Le Forts Walk est ce qui m’a le plus marqué. Le sentier monte à travers une forêt sèche d’eucalyptus jusqu’à une série d’emplacements de canons de la Seconde Guerre mondiale — béton et acier rouillé, à moitié engloutis par la végétation — construits pour défendre le port de Townsville contre les attaques navales japonaises. L’histoire est facile à oublier parce que les koalas ne cessent de l’interrompre. Cette section de l’île Magnétique possède l’une des plus fortes densités de koalas sauvages du Queensland, et ils passent leurs journées coincés dans les fourches des eucalyptus à hauteur des yeux et en dessous, dormant avec l’engagement profond d’animaux qui ont découvert la stratégie optimale pour l’existence.
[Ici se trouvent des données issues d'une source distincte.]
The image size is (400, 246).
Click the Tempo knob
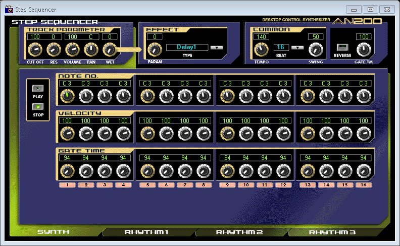pyautogui.click(x=261, y=50)
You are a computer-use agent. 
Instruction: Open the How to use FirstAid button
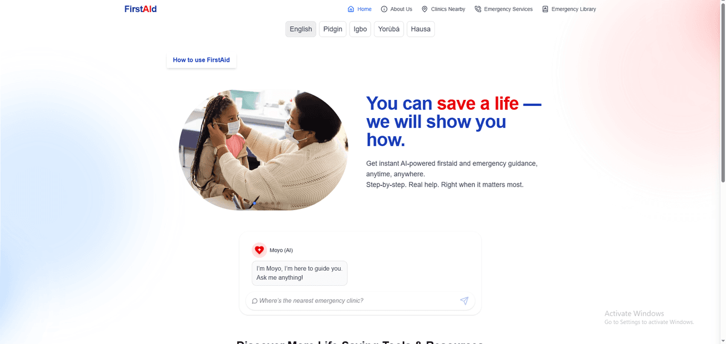coord(201,60)
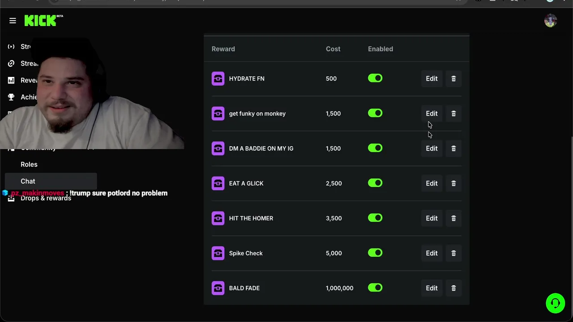
Task: Open Drops & rewards in sidebar
Action: click(46, 199)
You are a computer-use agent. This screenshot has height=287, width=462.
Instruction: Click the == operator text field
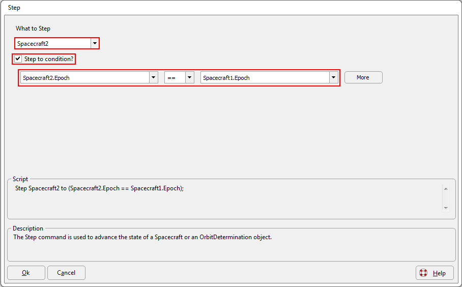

Je me suis arrêté pour regarder un dormant à trois mètres du sol et je suis resté là dix minutes à le regarder respirer. Il ne m’a pas reconnu une seule fois.

Horseshoe Bay est le centre social — une longue courbe d’eau entre des blocs de granit, les collines sèches descendant directement jusqu’à la mer d’une façon qui évoque davantage les îles grecques que le Queensland tropical. Coraux et poissons près du rivage, tortues se déplaçant dans la baie l’après-midi. Sur la rue principale, il y a un pub avec un beer garden où les ventilateurs de plafond tournent lentement et la clientèle est majoritairement locale, et un après-midi là-bas — bière fraîche, conversation lente, cette aisance australienne particulière des gens qui vivent quelque part de beau et ont cessé d’en parler — c’est l’une des meilleures façons de passer quelques heures.

Horseshoe Bay sur l'île Magnétique à marée basse — eau turquoise sur sable doré avec les collines de granit sec de l'île derrière

Le snorkeling autour de l’île est varié. Les baies les plus proches du terminal du ferry ont été beaucoup fréquentées, mais Florence Bay et Radical Bay sur le côté est, accessibles par une route cahoteuse qui traverse la colonne vertébrale de l’île, offrent un corail plus tranquille et moins piétiné. Geoffrey Bay a un parcours de snorkeling balisé et des tortues vertes résidentes qui ont apparemment décidé que c’est le leur. L’île compte une vingtaine de baies et plages, la plupart accessibles uniquement à pied ou dans le bus local bruyant qui relie les communautés, et le rapport exploration/récompense est constamment bon.

Quand y aller : De mai à octobre, c’est idéal — saison sèche, températures gérables, baignade sans méduses dans les baies. L’île est genuinement accessible toute l’année étant donné son emplacement (elle est nichée dans Trinity Bay, partiellement abritée de la mer de Corail ouverte), mais novembre à avril apporte humidité et alertes intermittentes aux méduses sur les plages les plus proches des eaux ouvertes. Horseshoe Bay, étant plus abritée, reste baignable pendant une plus grande partie de l’année.